Task instructions> Find the line that contains "Select the rectangular selection tool", then repeat it and each line after it to the end of the records, exactly.

Provided data>
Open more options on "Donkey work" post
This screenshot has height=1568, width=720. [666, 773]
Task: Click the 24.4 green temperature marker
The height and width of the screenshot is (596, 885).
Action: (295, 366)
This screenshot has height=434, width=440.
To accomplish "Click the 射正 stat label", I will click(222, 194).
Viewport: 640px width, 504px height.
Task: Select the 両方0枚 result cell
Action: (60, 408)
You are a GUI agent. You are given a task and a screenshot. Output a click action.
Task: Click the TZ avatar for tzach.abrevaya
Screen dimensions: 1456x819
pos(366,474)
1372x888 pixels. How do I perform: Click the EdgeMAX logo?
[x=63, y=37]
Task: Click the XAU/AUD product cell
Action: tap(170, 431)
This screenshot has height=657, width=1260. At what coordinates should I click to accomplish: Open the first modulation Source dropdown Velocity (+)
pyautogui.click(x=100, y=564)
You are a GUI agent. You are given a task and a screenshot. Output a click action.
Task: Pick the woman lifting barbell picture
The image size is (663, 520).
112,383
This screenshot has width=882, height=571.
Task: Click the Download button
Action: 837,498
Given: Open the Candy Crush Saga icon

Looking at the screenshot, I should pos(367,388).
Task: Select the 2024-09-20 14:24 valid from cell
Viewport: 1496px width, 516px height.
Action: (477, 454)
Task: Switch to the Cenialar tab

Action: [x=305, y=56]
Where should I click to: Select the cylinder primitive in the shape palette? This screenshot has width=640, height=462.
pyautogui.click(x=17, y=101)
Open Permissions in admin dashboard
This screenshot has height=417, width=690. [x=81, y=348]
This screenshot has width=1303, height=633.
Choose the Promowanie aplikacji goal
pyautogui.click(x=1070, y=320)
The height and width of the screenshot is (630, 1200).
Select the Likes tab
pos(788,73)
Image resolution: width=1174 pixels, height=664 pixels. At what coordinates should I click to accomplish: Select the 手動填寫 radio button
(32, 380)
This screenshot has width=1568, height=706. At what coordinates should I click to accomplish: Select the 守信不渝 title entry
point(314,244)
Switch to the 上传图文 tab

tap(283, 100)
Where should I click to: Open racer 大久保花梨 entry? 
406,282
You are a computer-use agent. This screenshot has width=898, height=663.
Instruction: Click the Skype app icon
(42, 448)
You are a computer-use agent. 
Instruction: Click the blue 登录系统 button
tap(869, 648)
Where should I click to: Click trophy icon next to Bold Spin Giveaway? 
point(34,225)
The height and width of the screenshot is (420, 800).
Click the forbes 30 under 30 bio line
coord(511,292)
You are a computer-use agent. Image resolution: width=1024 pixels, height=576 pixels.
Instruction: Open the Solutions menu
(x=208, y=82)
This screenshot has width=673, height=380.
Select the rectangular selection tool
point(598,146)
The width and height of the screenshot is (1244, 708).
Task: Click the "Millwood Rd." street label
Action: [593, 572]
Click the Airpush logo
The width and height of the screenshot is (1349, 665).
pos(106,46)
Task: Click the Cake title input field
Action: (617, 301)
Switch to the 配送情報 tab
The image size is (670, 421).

Task solution>
Select the rectangular selection tool
point(598,146)
The width and height of the screenshot is (1244, 708).
Task: Click the "Millwood Rd." street label
Action: [593, 572]
Click the Airpush logo
The width and height of the screenshot is (1349, 665).
pos(106,46)
Task: Click the Cake title input field
Action: (617, 301)
Switch to the 配送情報 tab
The image size is (670, 421).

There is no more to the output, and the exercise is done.